= Pair-rule gene =

Gene involved in the development of segmented embryos of insects

Expression of the pair-rule genes even-skipped and fushi tarazu in alternating bands in the Drosophila early embryo. Each band corresponds to one parasegment.

A pair-rule gene is a type of gene involved in the development of the segmented embryos of insects. Pair-rule genes are expressed as a result of differing concentrations of gap gene proteins, which encode transcription factors controlling pair-rule gene expression. Pair-rule genes are defined by the effect of a mutation in that gene, which causes the loss of the normal developmental pattern in alternating segments.

Pair-rule genes were first described by Christiane Nüsslein-Volhard and Eric Wieschaus in 1980. They used a genetic screen to identify genes required for embryonic development in the fruit fly Drosophila melanogaster. In normal unmutated Drosophila, each segment produces bristles called denticles in a band arranged on the side of the segment closer to the head (the anterior). They found five genes – even-skipped, hairy, odd-skipped, paired and runt – where mutations caused the deletion of a particular region of every alternate segment. For example, in even-skipped, the denticle bands of alternate segments are missing, which results in an embryo having half the number of denticle bands. Later work identified more pair-rule genes in the Drosophila early embryo – fushi tarazu, odd-paired and sloppy paired.

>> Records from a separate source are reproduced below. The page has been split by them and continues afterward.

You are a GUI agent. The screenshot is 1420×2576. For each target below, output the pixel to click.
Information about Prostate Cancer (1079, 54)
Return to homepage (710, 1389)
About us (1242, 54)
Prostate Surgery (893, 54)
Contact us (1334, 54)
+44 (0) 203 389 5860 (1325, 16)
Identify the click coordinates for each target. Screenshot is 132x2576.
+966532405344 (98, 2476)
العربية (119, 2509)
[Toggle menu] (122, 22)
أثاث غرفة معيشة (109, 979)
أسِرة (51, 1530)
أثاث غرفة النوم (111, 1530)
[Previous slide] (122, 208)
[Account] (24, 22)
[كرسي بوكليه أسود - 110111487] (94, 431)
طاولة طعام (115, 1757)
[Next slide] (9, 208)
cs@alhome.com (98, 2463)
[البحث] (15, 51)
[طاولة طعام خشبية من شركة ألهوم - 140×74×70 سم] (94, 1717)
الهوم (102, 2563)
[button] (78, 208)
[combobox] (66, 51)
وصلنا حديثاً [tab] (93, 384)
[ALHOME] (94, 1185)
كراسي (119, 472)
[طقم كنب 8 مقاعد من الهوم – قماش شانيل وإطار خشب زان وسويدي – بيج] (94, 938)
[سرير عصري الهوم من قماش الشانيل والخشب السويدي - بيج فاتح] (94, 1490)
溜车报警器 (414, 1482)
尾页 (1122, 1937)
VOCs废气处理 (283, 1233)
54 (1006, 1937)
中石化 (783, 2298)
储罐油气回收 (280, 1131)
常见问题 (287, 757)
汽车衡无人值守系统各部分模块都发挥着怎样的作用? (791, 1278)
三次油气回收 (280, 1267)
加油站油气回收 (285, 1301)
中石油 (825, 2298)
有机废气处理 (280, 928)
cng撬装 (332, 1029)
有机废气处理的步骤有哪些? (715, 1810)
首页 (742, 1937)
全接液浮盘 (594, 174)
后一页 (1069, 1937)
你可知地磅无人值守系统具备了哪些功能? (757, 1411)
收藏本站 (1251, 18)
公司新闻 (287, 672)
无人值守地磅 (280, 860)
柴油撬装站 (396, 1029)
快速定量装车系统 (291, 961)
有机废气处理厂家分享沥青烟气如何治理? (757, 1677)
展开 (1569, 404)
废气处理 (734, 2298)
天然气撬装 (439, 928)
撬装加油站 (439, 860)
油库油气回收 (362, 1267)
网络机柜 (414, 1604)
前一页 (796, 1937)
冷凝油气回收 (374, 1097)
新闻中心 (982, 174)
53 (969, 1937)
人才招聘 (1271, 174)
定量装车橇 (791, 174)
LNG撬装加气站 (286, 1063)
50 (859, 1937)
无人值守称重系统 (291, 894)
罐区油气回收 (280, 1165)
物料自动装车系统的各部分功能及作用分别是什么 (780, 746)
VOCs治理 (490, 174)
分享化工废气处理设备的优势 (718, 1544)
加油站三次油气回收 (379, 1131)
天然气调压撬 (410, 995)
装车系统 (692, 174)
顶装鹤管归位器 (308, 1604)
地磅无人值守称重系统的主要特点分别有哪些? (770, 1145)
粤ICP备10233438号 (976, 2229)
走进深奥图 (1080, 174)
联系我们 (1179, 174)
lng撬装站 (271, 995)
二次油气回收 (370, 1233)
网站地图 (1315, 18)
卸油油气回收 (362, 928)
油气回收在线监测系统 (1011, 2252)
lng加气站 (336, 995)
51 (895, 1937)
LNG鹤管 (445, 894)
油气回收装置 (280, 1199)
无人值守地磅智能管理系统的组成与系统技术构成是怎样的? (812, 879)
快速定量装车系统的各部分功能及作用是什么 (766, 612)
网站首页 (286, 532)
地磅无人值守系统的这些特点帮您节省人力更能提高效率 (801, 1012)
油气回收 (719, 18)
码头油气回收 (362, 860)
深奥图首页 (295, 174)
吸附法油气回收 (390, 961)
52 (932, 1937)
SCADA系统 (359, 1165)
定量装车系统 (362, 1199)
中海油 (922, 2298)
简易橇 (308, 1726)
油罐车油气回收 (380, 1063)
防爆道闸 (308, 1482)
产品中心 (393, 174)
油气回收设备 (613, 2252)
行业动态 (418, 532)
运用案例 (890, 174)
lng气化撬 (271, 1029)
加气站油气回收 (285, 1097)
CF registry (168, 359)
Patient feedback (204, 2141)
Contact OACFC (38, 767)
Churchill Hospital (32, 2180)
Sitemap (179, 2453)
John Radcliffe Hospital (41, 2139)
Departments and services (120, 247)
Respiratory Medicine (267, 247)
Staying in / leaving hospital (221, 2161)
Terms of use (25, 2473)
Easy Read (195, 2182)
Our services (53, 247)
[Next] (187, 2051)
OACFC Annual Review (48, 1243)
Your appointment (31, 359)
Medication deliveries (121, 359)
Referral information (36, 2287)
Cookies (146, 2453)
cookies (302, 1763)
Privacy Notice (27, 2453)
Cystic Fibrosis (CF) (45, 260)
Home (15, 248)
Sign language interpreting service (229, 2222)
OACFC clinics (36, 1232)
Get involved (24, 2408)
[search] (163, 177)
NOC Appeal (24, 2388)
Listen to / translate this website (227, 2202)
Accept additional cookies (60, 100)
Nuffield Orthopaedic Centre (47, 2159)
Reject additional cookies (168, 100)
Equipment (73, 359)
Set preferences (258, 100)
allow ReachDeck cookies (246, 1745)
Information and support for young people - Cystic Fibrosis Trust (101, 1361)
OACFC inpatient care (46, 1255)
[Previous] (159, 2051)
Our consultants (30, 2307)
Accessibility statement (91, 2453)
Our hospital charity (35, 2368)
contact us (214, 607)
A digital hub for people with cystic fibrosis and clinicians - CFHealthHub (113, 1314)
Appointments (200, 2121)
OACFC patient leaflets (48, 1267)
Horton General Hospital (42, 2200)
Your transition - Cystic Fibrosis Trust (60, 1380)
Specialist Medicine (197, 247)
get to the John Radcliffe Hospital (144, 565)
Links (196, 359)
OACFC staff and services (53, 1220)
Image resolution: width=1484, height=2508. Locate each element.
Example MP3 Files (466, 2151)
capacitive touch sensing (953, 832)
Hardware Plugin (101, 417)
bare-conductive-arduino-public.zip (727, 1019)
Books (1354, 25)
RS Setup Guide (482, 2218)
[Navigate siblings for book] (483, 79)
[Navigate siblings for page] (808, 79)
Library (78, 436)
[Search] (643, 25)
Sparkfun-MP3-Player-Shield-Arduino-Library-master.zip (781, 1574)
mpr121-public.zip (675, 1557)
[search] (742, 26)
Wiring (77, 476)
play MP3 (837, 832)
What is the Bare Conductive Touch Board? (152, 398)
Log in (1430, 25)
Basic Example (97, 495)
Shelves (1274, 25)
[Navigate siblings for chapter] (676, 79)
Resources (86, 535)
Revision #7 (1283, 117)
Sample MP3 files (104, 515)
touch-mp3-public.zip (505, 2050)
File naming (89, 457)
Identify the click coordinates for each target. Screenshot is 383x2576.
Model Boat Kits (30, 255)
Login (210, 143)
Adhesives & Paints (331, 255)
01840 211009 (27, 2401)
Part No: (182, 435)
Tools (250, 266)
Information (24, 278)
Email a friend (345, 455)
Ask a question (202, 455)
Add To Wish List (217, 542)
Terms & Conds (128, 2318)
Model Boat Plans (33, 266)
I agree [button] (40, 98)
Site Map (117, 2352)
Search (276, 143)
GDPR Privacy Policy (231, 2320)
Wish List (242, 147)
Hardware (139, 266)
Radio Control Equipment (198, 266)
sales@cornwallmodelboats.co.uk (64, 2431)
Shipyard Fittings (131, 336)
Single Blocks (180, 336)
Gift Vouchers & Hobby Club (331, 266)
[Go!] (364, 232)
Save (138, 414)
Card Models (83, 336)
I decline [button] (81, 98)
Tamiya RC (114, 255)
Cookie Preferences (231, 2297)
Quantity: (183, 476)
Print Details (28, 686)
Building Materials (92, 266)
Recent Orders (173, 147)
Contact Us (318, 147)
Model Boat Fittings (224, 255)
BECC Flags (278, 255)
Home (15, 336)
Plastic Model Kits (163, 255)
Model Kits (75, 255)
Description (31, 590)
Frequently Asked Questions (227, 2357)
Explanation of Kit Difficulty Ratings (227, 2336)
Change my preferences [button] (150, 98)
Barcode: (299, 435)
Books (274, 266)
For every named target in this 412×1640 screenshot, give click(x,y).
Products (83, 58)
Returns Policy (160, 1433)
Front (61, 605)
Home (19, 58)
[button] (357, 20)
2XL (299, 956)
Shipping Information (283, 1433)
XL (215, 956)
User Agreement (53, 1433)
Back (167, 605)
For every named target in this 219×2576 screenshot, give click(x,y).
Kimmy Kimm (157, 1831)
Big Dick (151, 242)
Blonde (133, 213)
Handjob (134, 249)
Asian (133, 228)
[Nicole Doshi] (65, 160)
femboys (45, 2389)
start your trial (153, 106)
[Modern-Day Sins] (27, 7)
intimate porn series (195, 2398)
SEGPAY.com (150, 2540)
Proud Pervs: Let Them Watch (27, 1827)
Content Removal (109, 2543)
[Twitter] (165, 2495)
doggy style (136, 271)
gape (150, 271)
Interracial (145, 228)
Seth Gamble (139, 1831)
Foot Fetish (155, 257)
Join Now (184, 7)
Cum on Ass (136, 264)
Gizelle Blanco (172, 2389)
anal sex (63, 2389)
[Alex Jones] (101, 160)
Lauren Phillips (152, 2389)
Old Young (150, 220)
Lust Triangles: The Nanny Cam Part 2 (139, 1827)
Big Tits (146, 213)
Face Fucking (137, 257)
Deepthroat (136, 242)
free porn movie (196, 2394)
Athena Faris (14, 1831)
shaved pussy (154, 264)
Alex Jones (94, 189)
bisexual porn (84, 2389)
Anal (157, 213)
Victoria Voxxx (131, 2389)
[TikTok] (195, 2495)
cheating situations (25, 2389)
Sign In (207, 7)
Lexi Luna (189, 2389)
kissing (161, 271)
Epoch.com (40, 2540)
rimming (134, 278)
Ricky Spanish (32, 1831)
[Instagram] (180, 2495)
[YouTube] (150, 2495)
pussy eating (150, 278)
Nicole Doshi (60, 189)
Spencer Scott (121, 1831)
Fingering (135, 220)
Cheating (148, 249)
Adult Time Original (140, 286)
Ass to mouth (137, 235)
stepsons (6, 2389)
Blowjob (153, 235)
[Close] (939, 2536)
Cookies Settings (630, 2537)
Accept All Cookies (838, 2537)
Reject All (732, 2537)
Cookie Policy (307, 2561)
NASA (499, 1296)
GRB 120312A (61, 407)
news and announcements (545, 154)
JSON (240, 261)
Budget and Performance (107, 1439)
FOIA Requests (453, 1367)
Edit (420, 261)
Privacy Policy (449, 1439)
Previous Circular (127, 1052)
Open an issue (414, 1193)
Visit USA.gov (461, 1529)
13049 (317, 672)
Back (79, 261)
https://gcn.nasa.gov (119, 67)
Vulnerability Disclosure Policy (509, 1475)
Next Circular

Once the pair-rule genes had been identified at the molecular level it was found that each gene is expressed in alternate parasegments – regions in the embryo that are closely related to segments, but are slightly out of register. Each parasegment includes the posterior part of one (future) segment, and an anterior part of the next (more posterior) segment. The bands of expression of the pair-rule genes correspond to the regions missing in the mutant. The expression of the pair-rule genes in bands is dependent both upon direct regulation by the gap genes and on regulatory interactions between the pair-rule genes themselves.